-- begin --

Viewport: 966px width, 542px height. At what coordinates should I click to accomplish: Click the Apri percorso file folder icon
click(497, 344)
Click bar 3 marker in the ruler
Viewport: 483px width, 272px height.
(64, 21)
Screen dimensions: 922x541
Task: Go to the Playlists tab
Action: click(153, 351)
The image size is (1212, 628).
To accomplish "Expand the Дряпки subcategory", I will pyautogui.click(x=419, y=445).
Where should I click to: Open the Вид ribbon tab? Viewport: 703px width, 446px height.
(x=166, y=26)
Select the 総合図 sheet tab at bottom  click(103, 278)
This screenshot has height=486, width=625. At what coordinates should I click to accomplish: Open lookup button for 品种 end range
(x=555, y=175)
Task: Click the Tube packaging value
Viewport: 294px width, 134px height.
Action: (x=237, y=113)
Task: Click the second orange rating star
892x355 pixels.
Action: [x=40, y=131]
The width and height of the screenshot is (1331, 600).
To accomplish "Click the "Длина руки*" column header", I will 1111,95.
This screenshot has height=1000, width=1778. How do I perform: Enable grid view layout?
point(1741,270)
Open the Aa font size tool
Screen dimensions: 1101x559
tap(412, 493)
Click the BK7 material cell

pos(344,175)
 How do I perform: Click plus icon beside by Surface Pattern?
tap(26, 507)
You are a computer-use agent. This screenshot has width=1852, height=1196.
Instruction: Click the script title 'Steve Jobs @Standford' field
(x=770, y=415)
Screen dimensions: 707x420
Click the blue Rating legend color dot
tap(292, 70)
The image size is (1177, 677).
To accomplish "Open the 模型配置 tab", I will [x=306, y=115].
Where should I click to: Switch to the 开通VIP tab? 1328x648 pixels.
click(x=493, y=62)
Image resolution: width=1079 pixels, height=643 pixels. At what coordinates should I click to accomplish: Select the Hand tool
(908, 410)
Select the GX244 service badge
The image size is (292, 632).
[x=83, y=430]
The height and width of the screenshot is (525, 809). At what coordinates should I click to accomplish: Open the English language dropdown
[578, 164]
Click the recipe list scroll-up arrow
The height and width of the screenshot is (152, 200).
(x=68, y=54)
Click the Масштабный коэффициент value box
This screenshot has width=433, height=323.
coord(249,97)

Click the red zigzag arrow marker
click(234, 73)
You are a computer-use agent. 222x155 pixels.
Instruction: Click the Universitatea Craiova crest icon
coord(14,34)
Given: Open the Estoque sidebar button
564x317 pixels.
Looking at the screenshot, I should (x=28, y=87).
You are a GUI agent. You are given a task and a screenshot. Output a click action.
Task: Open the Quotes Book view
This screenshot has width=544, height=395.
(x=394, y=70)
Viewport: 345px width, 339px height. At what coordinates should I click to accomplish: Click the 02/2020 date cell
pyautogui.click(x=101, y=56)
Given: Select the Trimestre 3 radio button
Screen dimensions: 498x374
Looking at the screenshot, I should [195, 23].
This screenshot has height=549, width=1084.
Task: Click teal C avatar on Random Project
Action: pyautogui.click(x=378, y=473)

-- end --

(Task description) Extract each line of the records containing the string "arrow", matching case exactly.

(Complete output)
Click the recipe list scroll-up arrow
Click the red zigzag arrow marker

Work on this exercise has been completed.